三度目の運命 =4=





 翌日、尚貴が目を覚ましたのは正午を回った頃だった。唯一の寝台での上で伸びをして、床へ降り立つ。

 祖父がオーナーのこのマンションは、二十階建てで三部屋を基準としたファミリータイプとなっている。
 エレベーターは高層用と全階用の前三基で居住者利便を図り、さらには下まで降りていられないだろう高層階のためにダストシュートは完備。また、駐車場にはシェルターが用意され、横から吹き込むような雨以外は凌げるようになっているのがウリでもある。
 尚貴の部屋はちょうど真ん中の十階奥の角部屋にあたる。ダストシュートは使えるし、エレベーターで下に行くにも不便とは感じない高さだ。
 しかも日当たりは良いし、廊下を通る人の気配も気にならない。売ればそこそこの値がつくだろう部屋は、祖父が不動産会社に探させた結果だ。
 誰かの気配のする場所で何かに没頭することは、その誰かにすべてを許したことになる。だから、尚貴はこのマンションを自分だけのテリトリーにしていた。
 入ったことがあるのはせいぜい祖父の手の者だけ。夜の相手を招いたことは当然なく、携帯でのみ繋がっている。
 一人暮らしである尚貴の使い方といえば、三つある居住空間は寝室、仕事部屋、そして資料部屋という名の物置。誰かを呼ぶつもりもないから、すべてが有意義なスペースを残していた。
 その生活が昨夜を境に一変した。
 現実は小説よりも奇なり。
 まさに、昨夜の出来事を一言で表すならこれしかあるまい。




『―――――アオ、です』
 本名を聞いた尚貴に、彼はプレートと異なる名前を告げた。”SOU”とアオ。
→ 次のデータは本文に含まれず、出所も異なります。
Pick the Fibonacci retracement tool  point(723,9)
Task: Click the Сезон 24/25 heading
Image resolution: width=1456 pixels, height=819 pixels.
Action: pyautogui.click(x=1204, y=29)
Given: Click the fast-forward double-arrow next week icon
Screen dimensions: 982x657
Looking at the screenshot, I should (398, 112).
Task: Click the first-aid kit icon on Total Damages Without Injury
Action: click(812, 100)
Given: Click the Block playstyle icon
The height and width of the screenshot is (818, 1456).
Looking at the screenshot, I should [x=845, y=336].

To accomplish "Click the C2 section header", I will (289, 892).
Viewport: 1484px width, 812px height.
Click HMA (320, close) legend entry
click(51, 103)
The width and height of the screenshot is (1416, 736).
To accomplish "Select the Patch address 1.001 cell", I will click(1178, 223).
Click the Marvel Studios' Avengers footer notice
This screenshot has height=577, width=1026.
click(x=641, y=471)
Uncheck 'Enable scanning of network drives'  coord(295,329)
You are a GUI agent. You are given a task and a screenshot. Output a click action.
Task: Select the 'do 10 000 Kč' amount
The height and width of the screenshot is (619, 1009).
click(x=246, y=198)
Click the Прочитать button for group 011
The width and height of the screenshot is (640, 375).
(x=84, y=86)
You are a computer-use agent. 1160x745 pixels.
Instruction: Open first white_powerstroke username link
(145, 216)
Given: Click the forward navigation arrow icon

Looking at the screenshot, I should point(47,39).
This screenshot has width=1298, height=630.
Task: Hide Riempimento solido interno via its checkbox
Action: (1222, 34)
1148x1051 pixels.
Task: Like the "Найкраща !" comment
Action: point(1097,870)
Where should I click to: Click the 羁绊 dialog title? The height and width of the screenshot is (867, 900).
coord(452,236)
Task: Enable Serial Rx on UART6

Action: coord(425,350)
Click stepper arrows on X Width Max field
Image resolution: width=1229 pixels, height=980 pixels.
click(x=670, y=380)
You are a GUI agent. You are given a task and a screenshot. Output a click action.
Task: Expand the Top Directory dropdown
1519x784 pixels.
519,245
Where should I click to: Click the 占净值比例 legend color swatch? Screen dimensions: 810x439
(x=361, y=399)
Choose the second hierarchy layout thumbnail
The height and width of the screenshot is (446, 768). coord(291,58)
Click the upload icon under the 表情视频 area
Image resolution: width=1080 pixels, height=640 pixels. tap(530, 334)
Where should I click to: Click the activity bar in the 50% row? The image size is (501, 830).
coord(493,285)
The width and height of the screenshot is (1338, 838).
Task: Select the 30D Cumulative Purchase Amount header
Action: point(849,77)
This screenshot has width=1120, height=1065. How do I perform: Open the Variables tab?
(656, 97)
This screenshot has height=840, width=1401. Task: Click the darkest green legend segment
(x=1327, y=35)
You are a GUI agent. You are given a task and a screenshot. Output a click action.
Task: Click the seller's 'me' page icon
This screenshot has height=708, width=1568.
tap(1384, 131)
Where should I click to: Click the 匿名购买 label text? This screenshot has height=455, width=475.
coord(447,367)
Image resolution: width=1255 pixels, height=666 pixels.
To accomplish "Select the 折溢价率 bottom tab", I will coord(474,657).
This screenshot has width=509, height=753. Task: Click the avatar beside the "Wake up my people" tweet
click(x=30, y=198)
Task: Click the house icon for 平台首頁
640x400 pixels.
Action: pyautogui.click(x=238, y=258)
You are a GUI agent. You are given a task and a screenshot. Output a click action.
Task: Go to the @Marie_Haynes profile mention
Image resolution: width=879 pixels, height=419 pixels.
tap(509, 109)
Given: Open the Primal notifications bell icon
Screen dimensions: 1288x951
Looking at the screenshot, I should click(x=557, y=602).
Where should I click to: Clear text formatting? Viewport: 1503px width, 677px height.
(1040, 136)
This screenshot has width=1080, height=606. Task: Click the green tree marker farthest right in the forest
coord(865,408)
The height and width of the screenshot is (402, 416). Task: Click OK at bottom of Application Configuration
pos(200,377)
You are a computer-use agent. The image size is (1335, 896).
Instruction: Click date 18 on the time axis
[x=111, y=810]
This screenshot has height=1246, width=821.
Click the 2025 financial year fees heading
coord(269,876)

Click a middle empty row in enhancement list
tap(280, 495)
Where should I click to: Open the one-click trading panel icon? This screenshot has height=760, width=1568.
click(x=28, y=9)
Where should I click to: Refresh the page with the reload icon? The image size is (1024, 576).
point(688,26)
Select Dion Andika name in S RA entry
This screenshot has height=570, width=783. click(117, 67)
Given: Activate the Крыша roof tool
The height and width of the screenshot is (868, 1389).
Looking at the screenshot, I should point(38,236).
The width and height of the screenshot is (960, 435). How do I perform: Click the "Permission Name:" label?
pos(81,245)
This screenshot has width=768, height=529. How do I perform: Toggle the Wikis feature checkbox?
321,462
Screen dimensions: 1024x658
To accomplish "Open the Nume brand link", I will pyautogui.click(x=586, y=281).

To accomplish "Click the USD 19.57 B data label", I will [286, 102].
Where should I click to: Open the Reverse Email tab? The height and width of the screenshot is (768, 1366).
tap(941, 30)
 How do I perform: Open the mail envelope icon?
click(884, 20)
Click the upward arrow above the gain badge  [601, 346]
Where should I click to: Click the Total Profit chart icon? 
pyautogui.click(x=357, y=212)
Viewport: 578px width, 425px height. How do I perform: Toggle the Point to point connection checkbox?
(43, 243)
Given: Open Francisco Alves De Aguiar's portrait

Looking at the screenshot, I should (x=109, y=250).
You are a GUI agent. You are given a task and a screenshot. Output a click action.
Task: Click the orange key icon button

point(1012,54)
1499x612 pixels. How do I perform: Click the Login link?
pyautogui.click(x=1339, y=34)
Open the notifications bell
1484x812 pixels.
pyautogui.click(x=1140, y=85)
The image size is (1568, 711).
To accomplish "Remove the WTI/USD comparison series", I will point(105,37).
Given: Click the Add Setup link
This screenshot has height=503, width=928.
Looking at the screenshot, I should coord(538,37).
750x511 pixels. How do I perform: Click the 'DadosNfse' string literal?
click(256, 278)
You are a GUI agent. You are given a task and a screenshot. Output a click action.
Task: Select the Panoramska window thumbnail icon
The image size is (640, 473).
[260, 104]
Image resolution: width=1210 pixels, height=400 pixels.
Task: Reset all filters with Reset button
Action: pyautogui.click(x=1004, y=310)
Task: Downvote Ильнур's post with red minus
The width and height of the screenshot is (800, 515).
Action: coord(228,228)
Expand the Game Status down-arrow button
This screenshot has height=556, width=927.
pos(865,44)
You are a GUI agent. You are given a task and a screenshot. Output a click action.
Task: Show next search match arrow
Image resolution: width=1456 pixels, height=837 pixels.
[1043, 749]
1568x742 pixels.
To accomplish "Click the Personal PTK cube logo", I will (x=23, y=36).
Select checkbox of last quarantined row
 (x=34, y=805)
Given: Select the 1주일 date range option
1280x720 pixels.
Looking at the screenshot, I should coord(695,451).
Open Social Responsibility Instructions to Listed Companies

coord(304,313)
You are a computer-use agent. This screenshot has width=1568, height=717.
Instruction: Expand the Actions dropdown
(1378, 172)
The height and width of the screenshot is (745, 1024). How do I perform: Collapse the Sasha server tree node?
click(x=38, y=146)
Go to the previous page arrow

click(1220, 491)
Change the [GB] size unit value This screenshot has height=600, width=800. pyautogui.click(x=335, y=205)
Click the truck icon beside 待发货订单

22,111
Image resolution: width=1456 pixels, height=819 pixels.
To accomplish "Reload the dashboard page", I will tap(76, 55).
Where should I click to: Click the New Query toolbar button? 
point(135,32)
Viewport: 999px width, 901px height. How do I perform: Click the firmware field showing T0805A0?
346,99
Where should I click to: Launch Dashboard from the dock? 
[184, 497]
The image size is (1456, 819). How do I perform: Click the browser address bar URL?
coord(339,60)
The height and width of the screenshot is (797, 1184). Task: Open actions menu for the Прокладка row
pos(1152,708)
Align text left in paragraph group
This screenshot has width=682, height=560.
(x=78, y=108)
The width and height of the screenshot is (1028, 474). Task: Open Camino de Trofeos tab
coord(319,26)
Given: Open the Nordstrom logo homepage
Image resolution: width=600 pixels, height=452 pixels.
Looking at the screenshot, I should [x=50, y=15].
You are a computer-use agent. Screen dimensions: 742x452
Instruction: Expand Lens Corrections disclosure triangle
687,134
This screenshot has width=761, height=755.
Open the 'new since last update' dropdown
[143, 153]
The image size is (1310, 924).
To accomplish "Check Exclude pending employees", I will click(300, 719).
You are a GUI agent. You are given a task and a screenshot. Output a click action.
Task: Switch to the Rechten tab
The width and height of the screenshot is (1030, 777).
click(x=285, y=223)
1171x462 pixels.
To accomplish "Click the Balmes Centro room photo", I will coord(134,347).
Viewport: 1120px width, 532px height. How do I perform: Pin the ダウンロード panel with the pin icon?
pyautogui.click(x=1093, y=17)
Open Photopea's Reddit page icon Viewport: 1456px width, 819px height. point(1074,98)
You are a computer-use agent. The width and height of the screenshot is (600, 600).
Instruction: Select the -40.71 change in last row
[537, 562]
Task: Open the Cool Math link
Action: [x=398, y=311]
連鎖反応で「蒼」という字が浮かんだ。
 音読みと訓読みで名前を区別するなんて単純だがそれだけで別人になれる。ああいった店で働くには本名とかけ離れていないほうが馴染み易い。
 苗字を抜かして答えたのは自分の正体をすべて明かす気がないという表れだろうか。それを証明する様に車の中での短いやり取りで得た情報は数少なかった。
 蒼が一人暮らしをしていること。
 年齢がやはり未成年であること。
 そしてあの店に理由があっていたこと。
 最後のは誘導尋問のような形で答えさせ、それからの会話はマンションに着くまで成立しなかった。
 好奇心の強い性格だとの自覚があっても、自分から抱え込む真似だけはすまいと思っていた。――すでに過去形で語らなくてはなるまい。
 友人に連れて行かれた店の従業員と違う場所で出会い、追っ手から彼を匿おうとしている。彼の背後関係がまったくわからない状態だというのに。小説にありがちな、事件に巻き込まれた主人公のようだ。
 自分は小説を書くのが仕事であって、まさかそれを体験するとは思っていなかった。その一方で不思議と次を待っている自分がいる。この歳になって、新たな一面を発見したようなお得感があるのだから、我ながら軽いと苦笑してしまう。
 寝室の扉を開け、廊下に出た尚貴は目を見張った。輝くばかりの――とは言いすぎだが、明らかに就寝前とは廊下が違う。
 眠った時刻は彼のほうが遅かっただろうに。
「……拾い得だったかな」
 呟いて、すでに先ほどまでの言葉を撤回している自分に苦笑した。




 昨夜、尚貴が蒼に出したとりあえずの条件は単純なものだ。
 掃除、洗濯、炊事をきちんとこなすこと、である。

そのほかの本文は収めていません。